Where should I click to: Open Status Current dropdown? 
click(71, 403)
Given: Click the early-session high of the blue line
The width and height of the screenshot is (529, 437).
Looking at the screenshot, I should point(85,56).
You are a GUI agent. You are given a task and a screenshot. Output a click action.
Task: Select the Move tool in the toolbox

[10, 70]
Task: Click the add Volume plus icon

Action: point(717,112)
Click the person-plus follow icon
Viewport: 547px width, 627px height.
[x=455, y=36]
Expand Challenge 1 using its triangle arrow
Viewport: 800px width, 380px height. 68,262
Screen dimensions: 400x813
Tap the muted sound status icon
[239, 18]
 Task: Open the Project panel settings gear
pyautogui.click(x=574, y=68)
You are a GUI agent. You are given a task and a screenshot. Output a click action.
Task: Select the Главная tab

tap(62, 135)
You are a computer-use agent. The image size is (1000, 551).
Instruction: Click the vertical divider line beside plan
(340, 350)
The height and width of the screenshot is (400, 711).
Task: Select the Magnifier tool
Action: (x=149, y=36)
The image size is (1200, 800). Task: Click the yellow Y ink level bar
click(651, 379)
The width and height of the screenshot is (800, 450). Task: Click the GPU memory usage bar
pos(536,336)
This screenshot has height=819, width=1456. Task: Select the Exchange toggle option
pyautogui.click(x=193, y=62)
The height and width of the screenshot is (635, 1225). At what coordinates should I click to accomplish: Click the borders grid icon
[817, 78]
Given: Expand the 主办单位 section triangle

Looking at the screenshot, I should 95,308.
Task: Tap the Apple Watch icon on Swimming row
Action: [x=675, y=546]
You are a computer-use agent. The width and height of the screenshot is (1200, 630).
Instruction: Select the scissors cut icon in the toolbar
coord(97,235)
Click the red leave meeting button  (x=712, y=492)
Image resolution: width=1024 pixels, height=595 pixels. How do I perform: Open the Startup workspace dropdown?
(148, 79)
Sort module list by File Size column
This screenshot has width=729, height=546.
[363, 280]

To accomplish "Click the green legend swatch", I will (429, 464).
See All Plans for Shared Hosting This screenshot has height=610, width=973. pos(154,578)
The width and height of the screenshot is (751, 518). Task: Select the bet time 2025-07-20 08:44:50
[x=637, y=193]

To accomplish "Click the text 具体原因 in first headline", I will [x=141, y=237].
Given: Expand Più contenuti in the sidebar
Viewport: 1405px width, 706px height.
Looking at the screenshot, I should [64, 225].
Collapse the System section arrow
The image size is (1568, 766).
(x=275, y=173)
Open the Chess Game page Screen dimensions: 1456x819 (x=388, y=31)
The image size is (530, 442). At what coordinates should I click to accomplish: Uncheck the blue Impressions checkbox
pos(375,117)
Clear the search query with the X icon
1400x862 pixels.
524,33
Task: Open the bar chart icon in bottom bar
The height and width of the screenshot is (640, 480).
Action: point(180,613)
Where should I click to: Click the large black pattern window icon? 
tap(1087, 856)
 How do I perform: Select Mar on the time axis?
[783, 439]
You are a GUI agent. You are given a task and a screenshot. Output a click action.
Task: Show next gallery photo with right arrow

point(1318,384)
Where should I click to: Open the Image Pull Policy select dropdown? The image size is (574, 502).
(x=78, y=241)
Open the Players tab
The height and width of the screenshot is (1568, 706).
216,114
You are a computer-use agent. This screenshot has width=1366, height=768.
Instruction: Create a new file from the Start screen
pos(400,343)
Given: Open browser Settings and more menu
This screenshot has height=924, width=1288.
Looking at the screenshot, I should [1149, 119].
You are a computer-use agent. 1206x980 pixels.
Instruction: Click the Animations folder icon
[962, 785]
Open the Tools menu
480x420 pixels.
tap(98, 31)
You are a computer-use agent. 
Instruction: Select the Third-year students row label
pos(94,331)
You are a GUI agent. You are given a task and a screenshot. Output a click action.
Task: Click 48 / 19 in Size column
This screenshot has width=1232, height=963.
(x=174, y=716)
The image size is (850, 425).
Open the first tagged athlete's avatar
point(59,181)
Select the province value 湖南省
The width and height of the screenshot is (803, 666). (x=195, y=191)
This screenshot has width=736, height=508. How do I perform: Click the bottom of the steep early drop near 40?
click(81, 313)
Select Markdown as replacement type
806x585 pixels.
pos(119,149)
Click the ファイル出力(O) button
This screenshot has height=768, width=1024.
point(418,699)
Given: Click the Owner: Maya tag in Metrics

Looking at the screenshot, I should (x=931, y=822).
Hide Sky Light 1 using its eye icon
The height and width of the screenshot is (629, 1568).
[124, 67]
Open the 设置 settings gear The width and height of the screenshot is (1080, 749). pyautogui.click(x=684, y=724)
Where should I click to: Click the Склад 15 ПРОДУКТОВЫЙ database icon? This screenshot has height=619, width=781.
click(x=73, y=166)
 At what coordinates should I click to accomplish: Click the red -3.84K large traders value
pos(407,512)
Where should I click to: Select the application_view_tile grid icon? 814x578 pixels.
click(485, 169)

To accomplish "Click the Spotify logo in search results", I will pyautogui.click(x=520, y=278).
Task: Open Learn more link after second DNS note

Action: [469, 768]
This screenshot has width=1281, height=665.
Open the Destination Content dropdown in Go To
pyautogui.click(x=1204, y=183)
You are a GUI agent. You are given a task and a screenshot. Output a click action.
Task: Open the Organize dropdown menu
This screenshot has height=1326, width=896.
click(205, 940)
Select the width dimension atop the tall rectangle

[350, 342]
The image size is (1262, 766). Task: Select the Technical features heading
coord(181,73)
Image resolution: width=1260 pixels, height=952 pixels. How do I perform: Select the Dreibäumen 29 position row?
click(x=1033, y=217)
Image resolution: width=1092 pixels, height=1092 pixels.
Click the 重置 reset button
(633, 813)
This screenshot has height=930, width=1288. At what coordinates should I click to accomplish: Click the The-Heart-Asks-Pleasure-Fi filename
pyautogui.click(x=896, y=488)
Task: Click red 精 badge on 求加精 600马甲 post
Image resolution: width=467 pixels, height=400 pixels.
####
Goal. Reformat every row above as a numbered list, omitting the blank lines.

The answer.
1. Where should I click to: Open Status Current dropdown? 
2. click(71, 403)
3. Given: Click the early-session high of the blue line
4. The width and height of the screenshot is (529, 437).
5. Looking at the screenshot, I should point(85,56).
6. You are a GUI agent. You are given a task and a screenshot. Output a click action.
7. Task: Select the Move tool in the toolbox
8. [10, 70]
9. Task: Click the add Volume plus icon
10. Action: point(717,112)
11. Click the person-plus follow icon
12. Viewport: 547px width, 627px height.
13. [x=455, y=36]
14. Expand Challenge 1 using its triangle arrow
15. Viewport: 800px width, 380px height. 68,262
16. Screen dimensions: 400x813
17. Tap the muted sound status icon
18. [239, 18]
19.  Task: Open the Project panel settings gear
20. pyautogui.click(x=574, y=68)
21. You are a GUI agent. You are given a task and a screenshot. Output a click action.
22. Task: Select the Главная tab
23. tap(62, 135)
24. You are a computer-use agent. The image size is (1000, 551).
25. Instruction: Click the vertical divider line beside plan
26. (340, 350)
27. The height and width of the screenshot is (400, 711).
28. Task: Select the Magnifier tool
29. Action: (x=149, y=36)
30. The image size is (1200, 800). Task: Click the yellow Y ink level bar
31. click(651, 379)
32. The width and height of the screenshot is (800, 450). Task: Click the GPU memory usage bar
33. pos(536,336)
34. This screenshot has height=819, width=1456. Task: Select the Exchange toggle option
35. pyautogui.click(x=193, y=62)
36. The height and width of the screenshot is (635, 1225). At what coordinates should I click to accomplish: Click the borders grid icon
37. [817, 78]
38. Given: Expand the 主办单位 section triangle
39. Looking at the screenshot, I should 95,308.
40. Task: Tap the Apple Watch icon on Swimming row
41. Action: [x=675, y=546]
42. You are a computer-use agent. The width and height of the screenshot is (1200, 630).
43. Instruction: Select the scissors cut icon in the toolbar
44. coord(97,235)
45. Click the red leave meeting button  (x=712, y=492)
46. Image resolution: width=1024 pixels, height=595 pixels. How do I perform: Open the Startup workspace dropdown?
47. (148, 79)
48. Sort module list by File Size column
49. This screenshot has width=729, height=546.
50. [363, 280]
51. To accomplish "Click the green legend swatch", I will (429, 464).
52. See All Plans for Shared Hosting This screenshot has height=610, width=973. pos(154,578)
53. The width and height of the screenshot is (751, 518). Task: Select the bet time 2025-07-20 08:44:50
54. [x=637, y=193]
55. To accomplish "Click the text 具体原因 in first headline", I will [x=141, y=237].
56. Given: Expand Più contenuti in the sidebar
57. Viewport: 1405px width, 706px height.
58. Looking at the screenshot, I should [64, 225].
59. Collapse the System section arrow
60. The image size is (1568, 766).
61. (x=275, y=173)
62. Open the Chess Game page Screen dimensions: 1456x819 (x=388, y=31)
63. The image size is (530, 442). At what coordinates should I click to accomplish: Uncheck the blue Impressions checkbox
64. pos(375,117)
65. Clear the search query with the X icon
66. 1400x862 pixels.
67. 524,33
68. Task: Open the bar chart icon in bottom bar
69. The height and width of the screenshot is (640, 480).
70. Action: point(180,613)
71. Where should I click to: Click the large black pattern window icon? 
72. tap(1087, 856)
73.  How do I perform: Select Mar on the time axis?
74. [783, 439]
75. You are a GUI agent. You are given a task and a screenshot. Output a click action.
76. Task: Show next gallery photo with right arrow
77. point(1318,384)
78. Where should I click to: Open the Image Pull Policy select dropdown? The image size is (574, 502).
79. (x=78, y=241)
80. Open the Players tab
81. The height and width of the screenshot is (1568, 706).
82. 216,114
83. You are a computer-use agent. This screenshot has width=1366, height=768.
84. Instruction: Create a new file from the Start screen
85. pos(400,343)
86. Given: Open browser Settings and more menu
87. This screenshot has height=924, width=1288.
88. Looking at the screenshot, I should [1149, 119].
89. You are a computer-use agent. 1206x980 pixels.
90. Instruction: Click the Animations folder icon
91. [962, 785]
92. Open the Tools menu
93. 480x420 pixels.
94. tap(98, 31)
95. You are a computer-use agent. 
96. Instruction: Select the Third-year students row label
97. pos(94,331)
98. You are a GUI agent. You are given a task and a screenshot. Output a click action.
99. Task: Click 48 / 19 in Size column
100. This screenshot has width=1232, height=963.
101. (x=174, y=716)
102. The image size is (850, 425).
103. Open the first tagged athlete's avatar
104. point(59,181)
105. Select the province value 湖南省
106. The width and height of the screenshot is (803, 666). (x=195, y=191)
107. This screenshot has width=736, height=508. How do I perform: Click the bottom of the steep early drop near 40?
108. click(81, 313)
109. Select Markdown as replacement type
110. 806x585 pixels.
111. pos(119,149)
112. Click the ファイル出力(O) button
113. This screenshot has height=768, width=1024.
114. point(418,699)
115. Given: Click the Owner: Maya tag in Metrics
116. Looking at the screenshot, I should (x=931, y=822).
117. Hide Sky Light 1 using its eye icon
118. The height and width of the screenshot is (629, 1568).
119. [124, 67]
120. Open the 设置 settings gear The width and height of the screenshot is (1080, 749). pyautogui.click(x=684, y=724)
121. Where should I click to: Click the Склад 15 ПРОДУКТОВЫЙ database icon? This screenshot has height=619, width=781.
122. click(x=73, y=166)
123.  At what coordinates should I click to accomplish: Click the red -3.84K large traders value
124. pos(407,512)
125. Where should I click to: Select the application_view_tile grid icon? 814x578 pixels.
126. click(485, 169)
127. To accomplish "Click the Spotify logo in search results", I will pyautogui.click(x=520, y=278).
128. Task: Open Learn more link after second DNS note
129. Action: [469, 768]
130. This screenshot has width=1281, height=665.
131. Open the Destination Content dropdown in Go To
132. pyautogui.click(x=1204, y=183)
133. You are a GUI agent. You are given a task and a screenshot. Output a click action.
134. Task: Open the Organize dropdown menu
135. This screenshot has height=1326, width=896.
136. click(205, 940)
137. Select the width dimension atop the tall rectangle
138. [350, 342]
139. The image size is (1262, 766). Task: Select the Technical features heading
140. coord(181,73)
141. Image resolution: width=1260 pixels, height=952 pixels. How do I perform: Select the Dreibäumen 29 position row?
142. click(x=1033, y=217)
143. Image resolution: width=1092 pixels, height=1092 pixels.
144. Click the 重置 reset button
145. (633, 813)
146. This screenshot has height=930, width=1288. At what coordinates should I click to accomplish: Click the The-Heart-Asks-Pleasure-Fi filename
147. pyautogui.click(x=896, y=488)
148. Task: Click red 精 badge on 求加精 600马甲 post
149. Image resolution: width=467 pixels, height=400 pixels.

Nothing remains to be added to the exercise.